Auckland's $1.4 billion Waterview motorway project will be rushed through its resource consenting phase in just over nine months, a board of inquiry said yesterday.
Environment Minister Nick Smith said a five-member board chaired by Environment Court judge Laurie Newhook would combine an element of community-friendly informality with a level of "judicial horsepower".
Despite the truncated timeframe of a new consenting process for projects of national significance, he was confident the range of views surrounding the partly tunnelled project would be robustly tested.
"We want to prevent the sort of debacle that occurred with the Wellington Inner City Bypass where consents took more than 15 years," Dr Smith said.
Tunnel or Nothing group spokeswoman Margi Watson of Waterview said the process sounded more like "a runaway horse" under which she was pessimistic about her community's chances of gaining fair environmental mitigation.
The Transport Agency, which wants to start building the 4.5km motorway connection in September next year, applied to the new Environmental Protection Authority for it to become the first transport project under the new one-step consenting process - from which appeals to the Environment Court will be possible only on points of law.
The authority expects to make a notification of the application on September 18, after which individuals and groups will have 20 working days to make submissions.
It will also hold a public meeting in Auckland on September 23 to explain the consenting process.

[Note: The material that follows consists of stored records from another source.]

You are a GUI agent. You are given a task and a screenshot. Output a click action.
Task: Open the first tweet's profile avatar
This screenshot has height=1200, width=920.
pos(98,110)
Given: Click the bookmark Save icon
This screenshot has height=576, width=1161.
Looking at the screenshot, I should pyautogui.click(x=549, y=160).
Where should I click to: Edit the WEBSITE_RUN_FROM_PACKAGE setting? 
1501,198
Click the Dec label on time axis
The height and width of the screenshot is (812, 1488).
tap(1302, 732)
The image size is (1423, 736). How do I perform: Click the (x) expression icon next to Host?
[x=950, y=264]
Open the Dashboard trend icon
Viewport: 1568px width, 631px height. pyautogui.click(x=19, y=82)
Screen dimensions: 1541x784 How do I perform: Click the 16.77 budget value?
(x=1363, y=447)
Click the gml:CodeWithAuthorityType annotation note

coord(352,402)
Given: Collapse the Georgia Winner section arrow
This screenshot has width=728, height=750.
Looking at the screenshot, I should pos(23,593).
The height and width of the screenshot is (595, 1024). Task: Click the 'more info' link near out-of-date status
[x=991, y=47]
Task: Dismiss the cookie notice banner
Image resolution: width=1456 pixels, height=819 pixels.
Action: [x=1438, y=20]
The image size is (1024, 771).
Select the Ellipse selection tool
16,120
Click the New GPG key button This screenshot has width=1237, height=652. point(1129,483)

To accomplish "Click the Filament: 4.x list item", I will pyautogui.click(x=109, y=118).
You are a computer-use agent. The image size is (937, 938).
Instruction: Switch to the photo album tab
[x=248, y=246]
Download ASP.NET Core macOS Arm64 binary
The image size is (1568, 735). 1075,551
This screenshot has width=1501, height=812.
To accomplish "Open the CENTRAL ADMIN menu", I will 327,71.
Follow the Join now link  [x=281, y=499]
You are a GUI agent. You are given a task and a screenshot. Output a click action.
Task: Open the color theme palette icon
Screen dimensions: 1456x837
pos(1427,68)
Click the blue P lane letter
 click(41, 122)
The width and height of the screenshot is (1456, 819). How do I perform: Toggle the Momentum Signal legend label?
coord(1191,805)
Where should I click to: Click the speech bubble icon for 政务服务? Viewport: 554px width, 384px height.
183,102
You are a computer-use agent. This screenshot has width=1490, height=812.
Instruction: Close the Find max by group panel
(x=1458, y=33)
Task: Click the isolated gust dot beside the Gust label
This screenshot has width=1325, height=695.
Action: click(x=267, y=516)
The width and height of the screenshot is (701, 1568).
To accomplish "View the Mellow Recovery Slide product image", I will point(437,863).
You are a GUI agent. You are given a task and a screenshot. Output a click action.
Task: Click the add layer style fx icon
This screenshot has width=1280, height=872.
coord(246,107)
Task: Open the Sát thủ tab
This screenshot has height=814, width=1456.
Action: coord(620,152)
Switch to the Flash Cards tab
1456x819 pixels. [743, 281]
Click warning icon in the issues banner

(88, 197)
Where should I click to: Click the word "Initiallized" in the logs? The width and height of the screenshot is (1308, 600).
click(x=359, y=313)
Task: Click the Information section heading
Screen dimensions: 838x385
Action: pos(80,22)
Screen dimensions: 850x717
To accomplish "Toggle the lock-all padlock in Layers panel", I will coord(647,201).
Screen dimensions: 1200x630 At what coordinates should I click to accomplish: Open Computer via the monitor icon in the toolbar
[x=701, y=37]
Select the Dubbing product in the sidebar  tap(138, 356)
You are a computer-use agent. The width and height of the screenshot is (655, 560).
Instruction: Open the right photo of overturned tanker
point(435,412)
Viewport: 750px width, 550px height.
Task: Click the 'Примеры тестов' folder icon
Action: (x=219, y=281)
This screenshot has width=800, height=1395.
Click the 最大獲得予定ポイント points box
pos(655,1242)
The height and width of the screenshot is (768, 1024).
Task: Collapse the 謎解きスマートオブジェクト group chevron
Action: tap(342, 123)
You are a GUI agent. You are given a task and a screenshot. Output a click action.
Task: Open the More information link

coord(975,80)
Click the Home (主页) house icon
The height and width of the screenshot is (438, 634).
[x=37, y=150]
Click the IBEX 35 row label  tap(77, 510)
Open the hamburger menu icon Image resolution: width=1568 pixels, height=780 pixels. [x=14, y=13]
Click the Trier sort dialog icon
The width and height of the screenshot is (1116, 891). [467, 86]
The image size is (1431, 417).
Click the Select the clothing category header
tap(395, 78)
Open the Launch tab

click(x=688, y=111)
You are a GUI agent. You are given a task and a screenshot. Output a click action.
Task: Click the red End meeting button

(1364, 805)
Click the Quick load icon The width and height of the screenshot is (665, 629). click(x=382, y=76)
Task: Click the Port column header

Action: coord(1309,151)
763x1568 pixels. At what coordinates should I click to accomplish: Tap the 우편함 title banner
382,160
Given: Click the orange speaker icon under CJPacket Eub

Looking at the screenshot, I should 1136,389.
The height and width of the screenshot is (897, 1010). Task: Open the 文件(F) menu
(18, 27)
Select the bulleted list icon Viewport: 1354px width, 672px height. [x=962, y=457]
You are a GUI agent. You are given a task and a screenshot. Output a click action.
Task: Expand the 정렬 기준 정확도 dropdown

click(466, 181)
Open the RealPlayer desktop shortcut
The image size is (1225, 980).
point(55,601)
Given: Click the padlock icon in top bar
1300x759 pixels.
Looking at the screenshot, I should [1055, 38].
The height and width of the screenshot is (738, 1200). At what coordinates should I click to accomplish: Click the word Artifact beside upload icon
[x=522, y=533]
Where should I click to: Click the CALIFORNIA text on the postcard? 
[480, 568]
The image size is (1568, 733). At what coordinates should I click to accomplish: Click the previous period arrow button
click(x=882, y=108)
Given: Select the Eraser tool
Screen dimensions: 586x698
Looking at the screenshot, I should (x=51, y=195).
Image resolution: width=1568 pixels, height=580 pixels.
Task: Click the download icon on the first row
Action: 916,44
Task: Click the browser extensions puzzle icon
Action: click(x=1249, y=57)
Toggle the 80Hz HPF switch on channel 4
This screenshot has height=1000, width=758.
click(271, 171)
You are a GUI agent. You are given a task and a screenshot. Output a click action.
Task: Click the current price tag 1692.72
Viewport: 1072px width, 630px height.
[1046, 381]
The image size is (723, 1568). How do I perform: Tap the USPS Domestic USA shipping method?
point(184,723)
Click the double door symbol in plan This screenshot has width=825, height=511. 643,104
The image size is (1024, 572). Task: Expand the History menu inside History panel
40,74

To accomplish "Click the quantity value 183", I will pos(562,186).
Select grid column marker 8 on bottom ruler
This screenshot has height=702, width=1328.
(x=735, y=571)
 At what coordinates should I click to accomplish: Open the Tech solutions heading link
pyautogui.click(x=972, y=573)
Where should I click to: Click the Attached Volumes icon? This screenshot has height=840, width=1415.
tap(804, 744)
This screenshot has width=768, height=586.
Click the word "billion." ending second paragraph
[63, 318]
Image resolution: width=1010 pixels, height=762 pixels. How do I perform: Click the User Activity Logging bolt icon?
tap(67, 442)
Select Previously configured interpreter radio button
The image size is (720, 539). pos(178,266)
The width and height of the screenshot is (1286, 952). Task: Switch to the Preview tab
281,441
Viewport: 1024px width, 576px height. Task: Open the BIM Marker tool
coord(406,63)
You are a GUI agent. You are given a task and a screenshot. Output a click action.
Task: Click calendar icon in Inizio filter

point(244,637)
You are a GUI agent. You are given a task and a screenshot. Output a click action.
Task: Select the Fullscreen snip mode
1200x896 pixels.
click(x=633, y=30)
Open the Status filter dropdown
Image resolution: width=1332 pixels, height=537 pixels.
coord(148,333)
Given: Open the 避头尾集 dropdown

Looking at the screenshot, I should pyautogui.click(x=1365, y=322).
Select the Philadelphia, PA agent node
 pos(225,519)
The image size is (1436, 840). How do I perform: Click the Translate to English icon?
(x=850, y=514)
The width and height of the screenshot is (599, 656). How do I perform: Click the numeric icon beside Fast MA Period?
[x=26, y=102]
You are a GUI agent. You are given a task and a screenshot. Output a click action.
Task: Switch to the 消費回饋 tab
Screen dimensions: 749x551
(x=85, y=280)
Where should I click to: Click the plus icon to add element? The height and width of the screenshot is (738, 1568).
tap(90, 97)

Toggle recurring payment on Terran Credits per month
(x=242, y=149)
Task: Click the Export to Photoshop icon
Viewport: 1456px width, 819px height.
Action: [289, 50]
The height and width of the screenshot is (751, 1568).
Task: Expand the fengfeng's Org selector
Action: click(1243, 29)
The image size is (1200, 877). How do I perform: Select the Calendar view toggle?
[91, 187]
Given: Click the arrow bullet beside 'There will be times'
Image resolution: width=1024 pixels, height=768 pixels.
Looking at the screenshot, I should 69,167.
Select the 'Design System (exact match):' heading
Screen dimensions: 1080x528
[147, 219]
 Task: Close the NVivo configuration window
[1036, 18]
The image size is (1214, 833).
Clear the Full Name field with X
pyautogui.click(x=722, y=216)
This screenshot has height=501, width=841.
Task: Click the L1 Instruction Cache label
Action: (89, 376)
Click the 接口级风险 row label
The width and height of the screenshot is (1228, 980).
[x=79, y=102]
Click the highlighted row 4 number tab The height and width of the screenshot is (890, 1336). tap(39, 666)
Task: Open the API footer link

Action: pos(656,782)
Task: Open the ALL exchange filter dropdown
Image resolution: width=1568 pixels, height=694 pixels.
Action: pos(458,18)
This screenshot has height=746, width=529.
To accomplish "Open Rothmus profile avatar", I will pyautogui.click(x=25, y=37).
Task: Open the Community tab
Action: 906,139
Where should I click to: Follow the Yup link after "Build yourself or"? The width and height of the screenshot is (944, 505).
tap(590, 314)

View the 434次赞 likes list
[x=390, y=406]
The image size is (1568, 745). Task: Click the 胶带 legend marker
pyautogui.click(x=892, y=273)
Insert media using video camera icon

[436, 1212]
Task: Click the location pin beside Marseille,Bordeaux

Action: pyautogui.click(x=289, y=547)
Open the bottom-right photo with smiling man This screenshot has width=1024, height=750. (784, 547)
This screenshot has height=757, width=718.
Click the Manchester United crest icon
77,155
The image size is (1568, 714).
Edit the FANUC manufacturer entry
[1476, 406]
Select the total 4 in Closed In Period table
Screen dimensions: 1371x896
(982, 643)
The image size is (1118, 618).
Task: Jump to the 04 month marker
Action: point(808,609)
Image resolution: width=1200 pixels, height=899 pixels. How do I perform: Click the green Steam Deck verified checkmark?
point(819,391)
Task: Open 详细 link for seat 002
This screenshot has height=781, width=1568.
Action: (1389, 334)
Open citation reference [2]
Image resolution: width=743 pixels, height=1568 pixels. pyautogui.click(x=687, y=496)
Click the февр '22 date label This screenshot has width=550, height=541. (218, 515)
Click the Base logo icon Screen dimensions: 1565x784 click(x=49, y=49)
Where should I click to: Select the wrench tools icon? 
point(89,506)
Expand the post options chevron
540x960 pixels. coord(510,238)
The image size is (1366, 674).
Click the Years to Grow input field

Although details of the Transport Agency's application have yet to be made public, Dr Smith said it required 54 resource consents, including for the reclamation of tidal saltmarsh and marine space through an upgrade of the Northwestern Motorway between Waterview and the tip of Rosebank Peninsula.
He understood the agency was keen on sending a large portion of material from about 2.5km of twin tunnels to Onehunga for a proposed $28 million waterfront reclamation.
Ms Watson said if Dr Smith was serious about environmental enhancements, he would not promote a motorway which would cause far more disruption than a fully tunnelled version proposed by Labour.
Unlike the Onehunga plan, she said, the Waterview project offered her community little mitigation and the agency was resisting calls to filter emissions at each end of the proposed tunnels.
Green Party MP David Clendon described yesterday's announcement as a "fast track to the 1950s".
Transport Minister Steven Joyce said yesterday was an important day for Auckland transport and the economy, as a big step towards unlocking the benefits of a completed ring route.
Transport Agency chief executive Geoff Dangerfield said the application was the largest lodged by his organisation, which would hold information evenings throughout the project area once it was publicly notified.